Il tema dell’accoglienza dei migranti in cerca di lavoro e dei profughi per guerra o in fuga da dittature sono questioni diverse. Un altissimo numero di persone provenienti dall’estero e che raggiungono le coste italiane via mare provengono da Sudan (Darfur), Somalia, Eritrea, Iraq, Afghanistan e tutti questi Paesi, a causa della loro situazione interna, rendono possibile al profugo la richiesta di asilo.

Quando Berlusconi chiede ai membri della Commissione il silenzio (a tutti i membri, anche a quelli che si occupano di trasporti o concorrenza) non vuol solo evitare ‘rumore’ sulle deportazioni, ma imporre un controllo sul diritto di espressione e di critica per non dare “alle opposizioni di ogni Paese delle armi”.

Questo modo di pensare e di agire è contrario ai principi elementari di democrazia, ma sembra che i media italiani siano in larga misura ormai assuefatti alle dichiarazioni del premier e che non colgano la gravità di una cultura politica che ha di fatto già limitato la libertà di stampa in Italia.

I problemi indotti dall’emigrazione verso i Paesi sviluppati da parte di cittadini del Sud del mondo, infine, andrebbero spiegati ai cittadini partendo da un altro punto di vista. La crisi finanziaria che ha messo in ginocchio le economie dei ‘ricchi’ ha del tutto annientato quelle dei ‘poveri’ e questo dato, per motivi facilmente comprensibili, ha allargato ultriormente il fenomeno dell’espatrio. Le conseguenze determinate dalla mancanza di un qualsiasi piano organico di ‘gestione’ dell’immigrazione (integrazione, definizione delle possibilità di inserimento lavorativo, assistenza, alloggi, lingua) sono le cause della maginalizzazione sociale degli stranieri e della connessa impressione di insicurezza vissuta dagli italiani.

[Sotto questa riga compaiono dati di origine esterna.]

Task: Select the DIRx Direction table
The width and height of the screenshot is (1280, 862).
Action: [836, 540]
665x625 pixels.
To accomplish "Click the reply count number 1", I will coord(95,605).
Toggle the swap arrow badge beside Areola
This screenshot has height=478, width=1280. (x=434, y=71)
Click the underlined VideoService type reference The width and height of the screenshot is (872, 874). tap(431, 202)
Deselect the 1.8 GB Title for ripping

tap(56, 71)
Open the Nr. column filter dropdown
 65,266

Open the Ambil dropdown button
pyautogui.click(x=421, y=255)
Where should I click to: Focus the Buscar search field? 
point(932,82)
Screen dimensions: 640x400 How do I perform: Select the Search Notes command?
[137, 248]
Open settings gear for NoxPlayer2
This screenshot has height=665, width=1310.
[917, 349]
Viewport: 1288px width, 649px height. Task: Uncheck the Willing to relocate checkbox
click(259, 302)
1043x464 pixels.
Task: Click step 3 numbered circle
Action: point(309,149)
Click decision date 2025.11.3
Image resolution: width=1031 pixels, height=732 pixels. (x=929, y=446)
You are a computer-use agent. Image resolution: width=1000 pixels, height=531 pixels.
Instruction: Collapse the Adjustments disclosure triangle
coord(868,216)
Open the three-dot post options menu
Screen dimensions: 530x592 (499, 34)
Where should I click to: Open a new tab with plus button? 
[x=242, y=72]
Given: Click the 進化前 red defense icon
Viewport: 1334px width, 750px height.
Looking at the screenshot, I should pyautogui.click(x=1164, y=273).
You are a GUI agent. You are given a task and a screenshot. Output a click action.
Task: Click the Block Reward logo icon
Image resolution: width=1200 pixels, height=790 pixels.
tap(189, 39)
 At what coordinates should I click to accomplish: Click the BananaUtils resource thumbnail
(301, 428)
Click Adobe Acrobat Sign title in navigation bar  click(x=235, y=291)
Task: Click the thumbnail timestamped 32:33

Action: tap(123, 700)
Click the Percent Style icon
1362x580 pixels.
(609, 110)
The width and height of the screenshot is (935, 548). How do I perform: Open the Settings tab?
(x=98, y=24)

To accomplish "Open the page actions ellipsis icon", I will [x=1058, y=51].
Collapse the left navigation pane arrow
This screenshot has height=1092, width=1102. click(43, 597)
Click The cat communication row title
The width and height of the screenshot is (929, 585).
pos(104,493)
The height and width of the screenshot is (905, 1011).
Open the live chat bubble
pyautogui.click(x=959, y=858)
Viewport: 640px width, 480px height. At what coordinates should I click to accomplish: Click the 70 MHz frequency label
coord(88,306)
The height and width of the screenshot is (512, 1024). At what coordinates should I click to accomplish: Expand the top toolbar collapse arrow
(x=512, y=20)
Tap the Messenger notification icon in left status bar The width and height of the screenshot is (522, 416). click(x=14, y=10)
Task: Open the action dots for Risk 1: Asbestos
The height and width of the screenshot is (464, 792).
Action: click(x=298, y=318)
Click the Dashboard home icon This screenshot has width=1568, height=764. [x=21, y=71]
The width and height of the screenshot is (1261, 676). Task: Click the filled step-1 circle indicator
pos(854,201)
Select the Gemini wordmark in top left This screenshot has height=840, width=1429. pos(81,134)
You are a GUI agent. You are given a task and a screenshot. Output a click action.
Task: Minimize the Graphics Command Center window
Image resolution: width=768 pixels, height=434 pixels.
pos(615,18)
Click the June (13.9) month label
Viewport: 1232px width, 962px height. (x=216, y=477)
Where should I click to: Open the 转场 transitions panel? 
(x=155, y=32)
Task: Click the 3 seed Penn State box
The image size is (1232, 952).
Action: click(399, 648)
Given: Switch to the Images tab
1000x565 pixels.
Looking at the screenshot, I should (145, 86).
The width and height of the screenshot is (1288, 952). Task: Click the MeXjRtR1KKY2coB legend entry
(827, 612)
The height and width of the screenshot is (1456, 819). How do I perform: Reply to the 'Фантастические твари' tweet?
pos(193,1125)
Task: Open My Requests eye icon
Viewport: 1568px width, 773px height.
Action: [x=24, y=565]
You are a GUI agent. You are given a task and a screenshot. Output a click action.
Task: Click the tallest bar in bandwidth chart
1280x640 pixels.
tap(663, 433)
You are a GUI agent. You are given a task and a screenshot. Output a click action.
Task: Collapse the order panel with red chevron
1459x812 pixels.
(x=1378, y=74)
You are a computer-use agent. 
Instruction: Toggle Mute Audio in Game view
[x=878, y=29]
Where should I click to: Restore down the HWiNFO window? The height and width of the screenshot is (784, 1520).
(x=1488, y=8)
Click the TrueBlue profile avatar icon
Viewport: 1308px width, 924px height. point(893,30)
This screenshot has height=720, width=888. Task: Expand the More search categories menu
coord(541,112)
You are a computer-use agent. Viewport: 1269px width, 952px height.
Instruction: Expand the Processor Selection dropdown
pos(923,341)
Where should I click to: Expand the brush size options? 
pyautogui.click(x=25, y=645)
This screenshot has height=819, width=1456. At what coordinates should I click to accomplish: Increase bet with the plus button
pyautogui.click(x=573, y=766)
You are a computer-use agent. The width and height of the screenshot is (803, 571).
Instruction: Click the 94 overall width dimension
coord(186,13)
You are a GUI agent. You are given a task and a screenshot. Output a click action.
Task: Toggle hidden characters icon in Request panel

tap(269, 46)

Il razzismo e la xenofobia, che ormai permenano l’ntera attività del governo italiano, non fanno altro che rendere il fenomeno dell’immigrazione sempre più grave, mentre le spese enormi sostenute per il ‘controllo militare’ del terriorio nazionale, (comprese le enormi somme di denaro versate al governo libico per effettuare le deportazioni sul suo territorio) se dirottate verso strategie di accoglienza ed integrazione potrebbero consentire l’avvio di una politica in grado di rendere la situazione meno difficile.

La ‘campagna d’autunno’ del governo Berlsuconi è cominciata e il suo nodo centrale sarà il tentativo finale di annientare la libertà di informazione. Si spera che i cittadini sappiano comprendere il pericolo.